■ ABOUT THIS EXERCISE ■
Set down exactly the lines below, starting at the one that contains "Task: Click the 卸载 button to uninstall" and ending at the one that contains "1080x716 pixels.", with both of those lines included and nothing else.

BEGIN RECORDS FOR THE EXERCISE

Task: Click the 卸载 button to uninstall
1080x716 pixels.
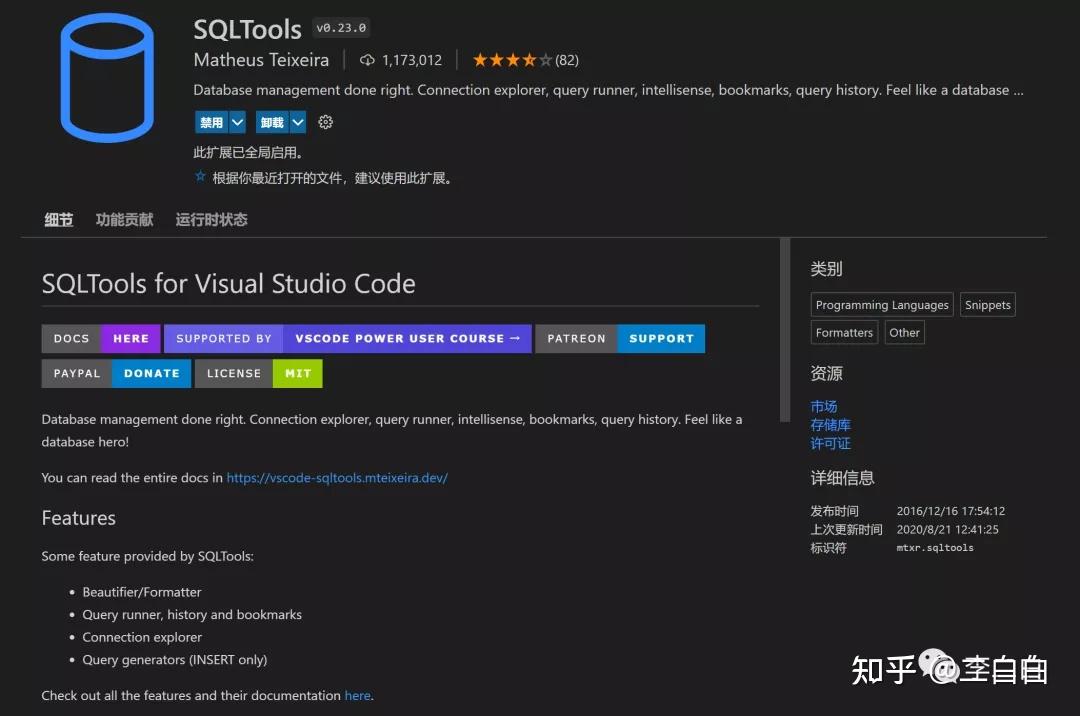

END RECORDS FOR THE EXERCISE
BEGIN RECORDS FOR THE EXERCISE

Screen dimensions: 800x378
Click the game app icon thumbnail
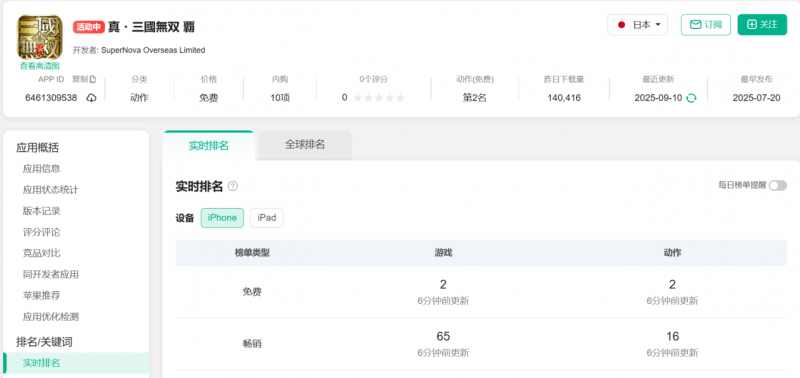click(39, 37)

END RECORDS FOR THE EXERCISE
BEGIN RECORDS FOR THE EXERCISE

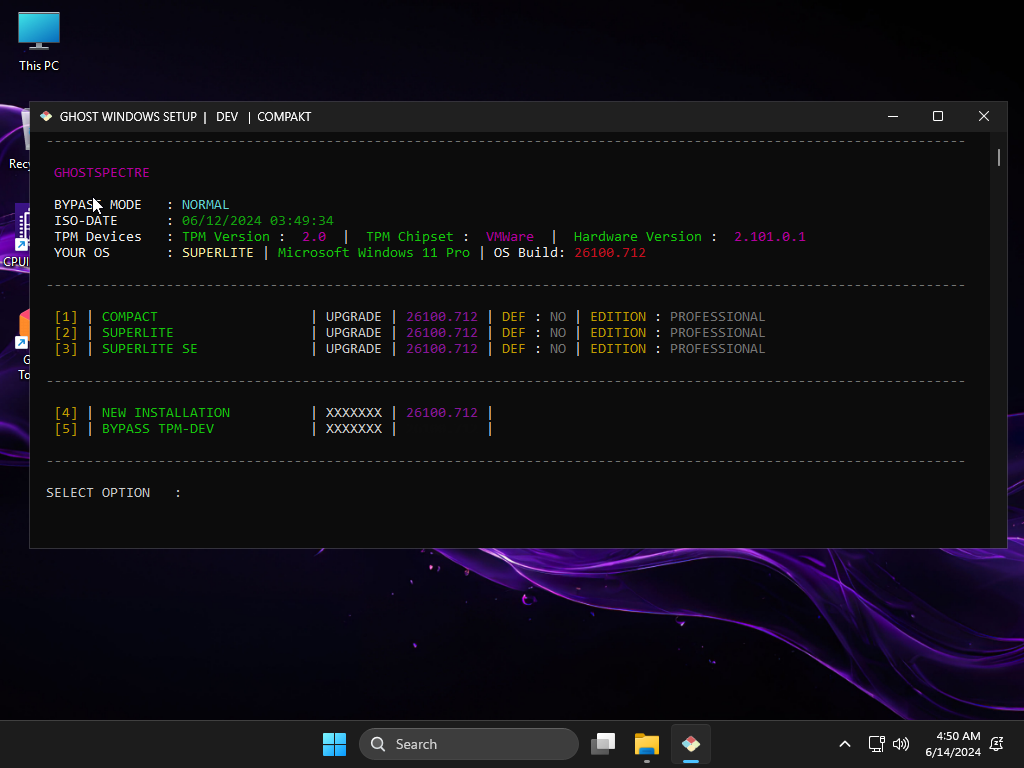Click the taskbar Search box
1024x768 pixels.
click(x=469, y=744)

END RECORDS FOR THE EXERCISE

■ EXERCISE RESPONSE ■
Task: Click the 卸载 button to uninstall
1080x716 pixels.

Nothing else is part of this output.